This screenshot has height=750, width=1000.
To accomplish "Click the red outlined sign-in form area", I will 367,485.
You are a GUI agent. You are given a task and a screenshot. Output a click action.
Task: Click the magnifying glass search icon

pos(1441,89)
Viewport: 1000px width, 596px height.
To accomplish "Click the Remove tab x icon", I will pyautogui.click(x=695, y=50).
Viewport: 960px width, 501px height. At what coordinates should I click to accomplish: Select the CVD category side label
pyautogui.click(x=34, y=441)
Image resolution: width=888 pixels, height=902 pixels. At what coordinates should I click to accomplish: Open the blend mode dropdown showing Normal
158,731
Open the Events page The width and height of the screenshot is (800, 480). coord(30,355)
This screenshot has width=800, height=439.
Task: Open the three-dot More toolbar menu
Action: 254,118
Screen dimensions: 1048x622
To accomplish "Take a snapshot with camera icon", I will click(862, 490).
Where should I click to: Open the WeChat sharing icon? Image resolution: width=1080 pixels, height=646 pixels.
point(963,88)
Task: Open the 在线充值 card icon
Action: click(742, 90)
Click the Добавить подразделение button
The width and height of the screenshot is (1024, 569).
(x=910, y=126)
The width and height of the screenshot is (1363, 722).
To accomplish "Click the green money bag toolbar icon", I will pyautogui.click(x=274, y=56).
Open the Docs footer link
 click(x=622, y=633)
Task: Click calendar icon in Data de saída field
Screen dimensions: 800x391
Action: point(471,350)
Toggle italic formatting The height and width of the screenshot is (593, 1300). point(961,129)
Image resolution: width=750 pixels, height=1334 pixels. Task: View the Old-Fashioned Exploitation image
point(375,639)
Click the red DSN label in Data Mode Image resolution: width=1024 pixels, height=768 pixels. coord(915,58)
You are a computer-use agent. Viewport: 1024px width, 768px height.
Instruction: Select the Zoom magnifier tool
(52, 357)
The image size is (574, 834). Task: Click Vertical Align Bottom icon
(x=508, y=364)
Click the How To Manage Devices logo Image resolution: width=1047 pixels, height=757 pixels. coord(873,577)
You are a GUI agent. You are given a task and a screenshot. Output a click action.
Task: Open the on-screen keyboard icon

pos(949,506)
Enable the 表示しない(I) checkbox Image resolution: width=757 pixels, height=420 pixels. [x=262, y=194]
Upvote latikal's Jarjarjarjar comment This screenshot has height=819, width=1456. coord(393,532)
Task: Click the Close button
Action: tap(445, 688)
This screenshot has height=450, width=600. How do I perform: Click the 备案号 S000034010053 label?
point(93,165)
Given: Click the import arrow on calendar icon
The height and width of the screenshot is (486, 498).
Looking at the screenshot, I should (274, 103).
————————
## [Exercise directions]
Give the data again, exactly.

## [Response]
This screenshot has height=750, width=1000.
To accomplish "Click the red outlined sign-in form area", I will 367,485.
You are a GUI agent. You are given a task and a screenshot. Output a click action.
Task: Click the magnifying glass search icon

pos(1441,89)
Viewport: 1000px width, 596px height.
To accomplish "Click the Remove tab x icon", I will pyautogui.click(x=695, y=50).
Viewport: 960px width, 501px height. At what coordinates should I click to accomplish: Select the CVD category side label
pyautogui.click(x=34, y=441)
Image resolution: width=888 pixels, height=902 pixels. At what coordinates should I click to accomplish: Open the blend mode dropdown showing Normal
158,731
Open the Events page The width and height of the screenshot is (800, 480). coord(30,355)
This screenshot has width=800, height=439.
Task: Open the three-dot More toolbar menu
Action: 254,118
Screen dimensions: 1048x622
To accomplish "Take a snapshot with camera icon", I will click(862, 490).
Where should I click to: Open the WeChat sharing icon? Image resolution: width=1080 pixels, height=646 pixels.
point(963,88)
Task: Open the 在线充值 card icon
Action: click(742, 90)
Click the Добавить подразделение button
The width and height of the screenshot is (1024, 569).
(x=910, y=126)
The width and height of the screenshot is (1363, 722).
To accomplish "Click the green money bag toolbar icon", I will pyautogui.click(x=274, y=56).
Open the Docs footer link
 click(x=622, y=633)
Task: Click calendar icon in Data de saída field
Screen dimensions: 800x391
Action: point(471,350)
Toggle italic formatting The height and width of the screenshot is (593, 1300). point(961,129)
Image resolution: width=750 pixels, height=1334 pixels. Task: View the Old-Fashioned Exploitation image
point(375,639)
Click the red DSN label in Data Mode Image resolution: width=1024 pixels, height=768 pixels. coord(915,58)
You are a computer-use agent. Viewport: 1024px width, 768px height.
Instruction: Select the Zoom magnifier tool
(52, 357)
The image size is (574, 834). Task: Click Vertical Align Bottom icon
(x=508, y=364)
Click the How To Manage Devices logo Image resolution: width=1047 pixels, height=757 pixels. coord(873,577)
You are a GUI agent. You are given a task and a screenshot. Output a click action.
Task: Open the on-screen keyboard icon

pos(949,506)
Enable the 表示しない(I) checkbox Image resolution: width=757 pixels, height=420 pixels. [x=262, y=194]
Upvote latikal's Jarjarjarjar comment This screenshot has height=819, width=1456. coord(393,532)
Task: Click the Close button
Action: tap(445, 688)
This screenshot has height=450, width=600. How do I perform: Click the 备案号 S000034010053 label?
point(93,165)
Given: Click the import arrow on calendar icon
The height and width of the screenshot is (486, 498).
Looking at the screenshot, I should (274, 103).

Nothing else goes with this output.